A faint pulse in the delinquency data can stir seasoned investors to attention—or elicit a shrug. This summer, a minute increase in Class C multifamily delinquencies, measured as a “fraction of a percent,” has tested that calculus at Cushman & Wakefield. Sam Tenenbaum, head of multifamily insights at the firm, is quick to clarify the scale of this movement.
“The only place that I’ve seen an inkling of hint of stress is there has been a very minor uptick in the delinquency in class C, and when I say minor uptick, we’re talking about a fraction of a percent. And for a two month time frame, it really is likely just a blip,” Tenenbaum said, referring to C&W’s managed portfolio in a recent corporate podcast.
For institutional owners and operators managing at scale, parsing these small shifts is a core skill. Tenenbaum frames the question in starkly objective terms:
“It was to the point where I thought the data was really just noise, I’m more inclined to believe it’s noise in the data, rather than [an] underlying trend.” According to his assessment, Cushman & Wakefield views these fractional increases not as an immediate concern but as routine statistical variation—a signal to monitor, not to sound the alarm.
Yet the process behind these judgments is anything but simplistic. The firm’s proprietary management of approximately 170,000 units nationwide provides its team with first-mover access to portfolio-level data, including lease trade-outs, reasons for move-outs, and monthly delinquency rates. These metrics are regarded as “leading indicators for where the market’s headed, not just where the market’s been over the last 12 months,” said Tenenbaum.
This depth of internal data, gathered exclusively from managed assets, enables Cushman & Wakefield to spot the faintest signs of change, months in advance of public market reporting.
The current reading, though, does not prompt a shift in risk posture. Delinquency rates, at present, are “back to pre-pandemic levels,” and resident move-out reasons tied to financial stress are registering at the lowest point since Tenenbaum joined over three years ago. As supply pressures from new construction start to abate, the market may indeed be inflecting toward greater stability.
“At this point, it may not be all systems go, but it’s a lot better than where we’ve been over the past few years, when it’s been a little bit touch and go, with respect to where the economy is headed, where the industry is headed, all of that supply pressure that we’ve been dealing with for the past few years on construction side, starting to abate,” Tenenbaum observed.

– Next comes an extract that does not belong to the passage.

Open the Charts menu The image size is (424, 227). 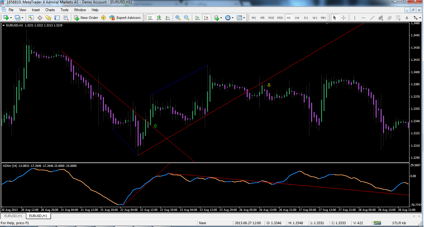pos(50,10)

Each quarter, Cushman & Wakefield publicly releases a report on its insights page, designed to flag any new areas of concern before they show up in broader market analyses.
“If we start to see a little bit more, we’ll release that data as part of that article that we write every quarter, where we’ll detail, hey, this is an area in which we’re a little bit concerned or what have you,” Tenenbaum added.
Risk management, in this context, is a process of disciplined early detection rather than hurried reaction. For Class C assets—often the most sensitive to broader economic tremors—a small statistical blip can prompt a round of re-examination, but not a rush to action. For now, the consensus at Cushman & Wakefield is clear: fractional upticks in Class C delinquency are, at least this quarter, more likely to be noise than a warning.